Never prune a semi-determinate or determinate tomato plant. Pruning them will result in distorted plants with very few tomatoes.
How to Prune Tomato Plants
Pruning tomato plants simply means pinching off the shoots or “suckers” that grow out from the stems, in the joint right above a leaf branch. If you catch shoots when they have just formed, you can simply rub them out with your thumb.
Small suckers can usually be pinched off with your fingers; with ones that are a little larger you should use scissors or a sharp knife.
If you leave a sucker to grow, it becomes another big stem and takes energy away from fruit production. Tomatoes usually ripen slightly earlier on pruned plants.
Tomato plants grow very quickly when the weather is warm. New suckers are produced constantly. Prune at least twice a week during the peak of the growing season.
Never prune above the top blossom cluster to avoid accidentally pruning out the “leader” (main growing stem). Removing the leader prevents the plant from adding height and limits the potential yield. This is called “topping” and is useful later in the season, but it is not something you want to do early on.

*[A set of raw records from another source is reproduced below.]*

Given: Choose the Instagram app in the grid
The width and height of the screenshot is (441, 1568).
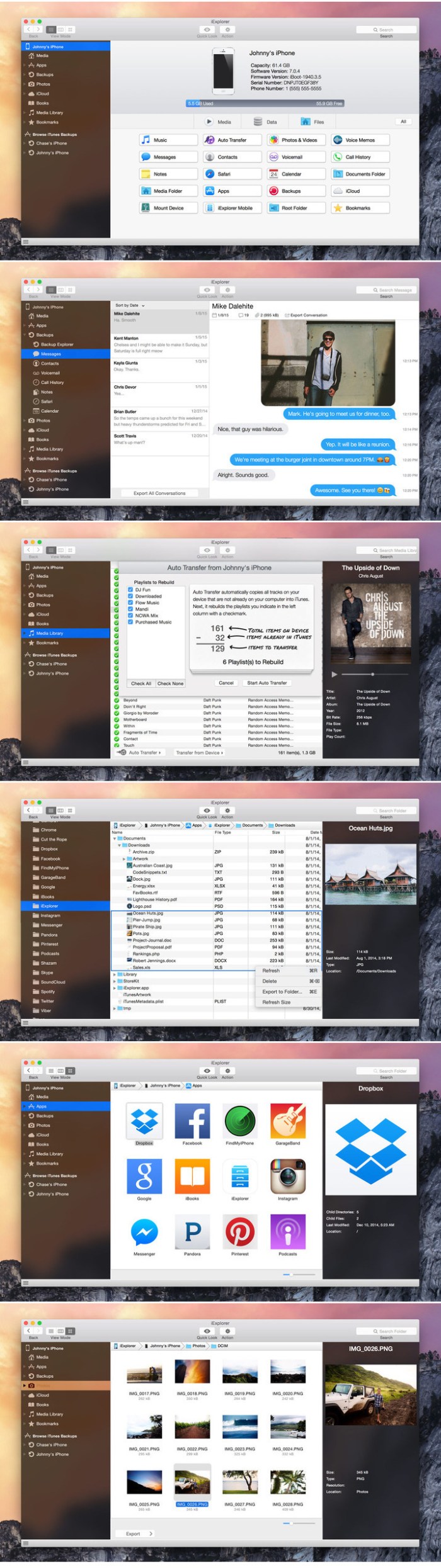Looking at the screenshot, I should (287, 1176).
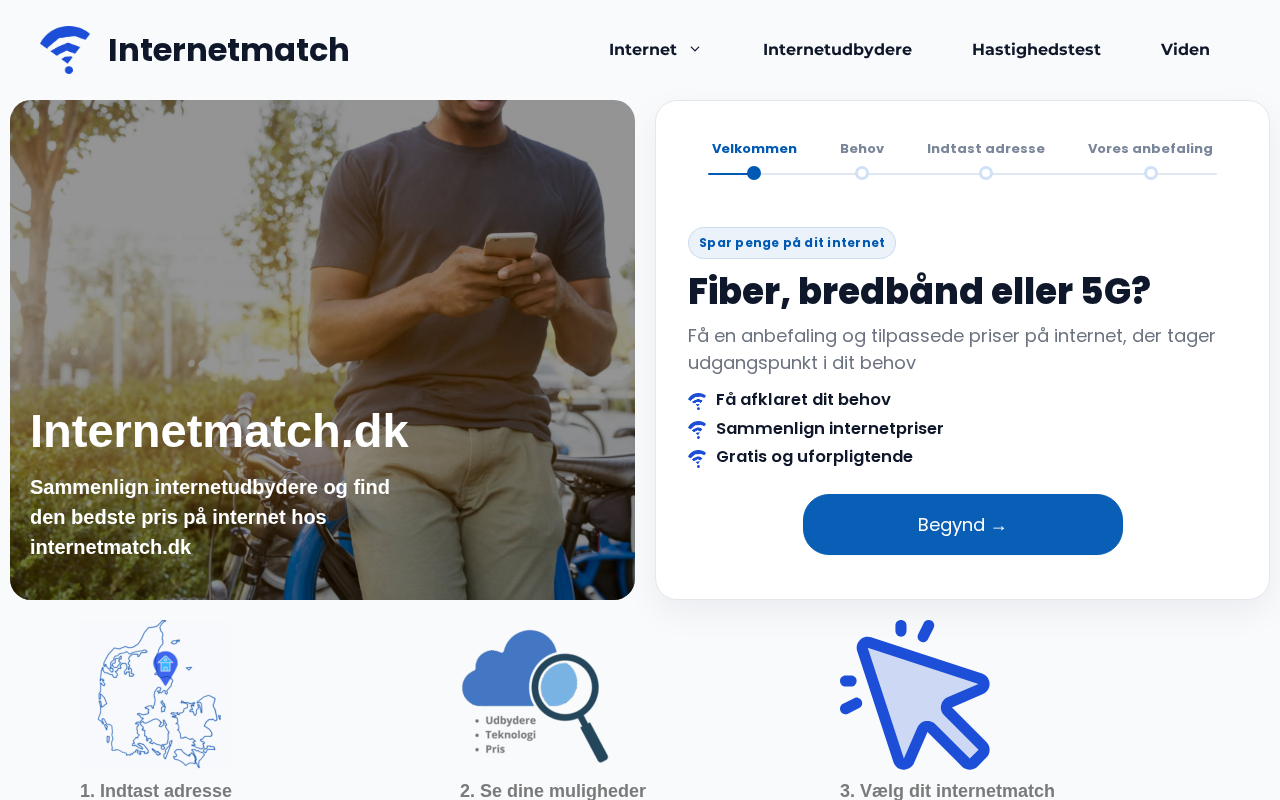This screenshot has height=800, width=1280.
Task: Jump to the Behov step marker
Action: (862, 173)
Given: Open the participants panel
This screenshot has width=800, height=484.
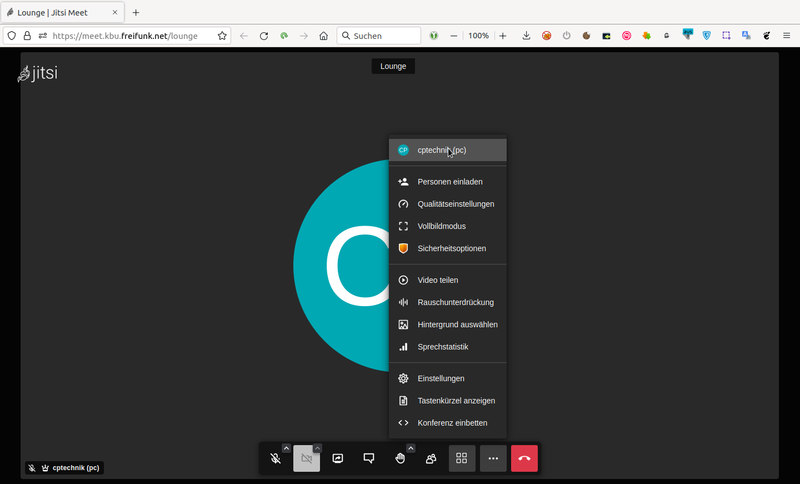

If you accidentally break off the leader or main stem while your tomato plant is still small, get a new plant, because the broken one will never amount to much. When a leader is broken off an indeterminate plant that is already a good size, you can choose one of the suckers nearest the top and let that side-shoot become the new leader. Determinate plants with broken leaders will simply bush sideways.
Do not prune foliage, except to remove yellowing or brown leaves at the plant’s base. Tomatoes do not need to be exposed to the sun in order to ripen; rather, it is the sun on the plant’s leaves that leads to ripened fruit.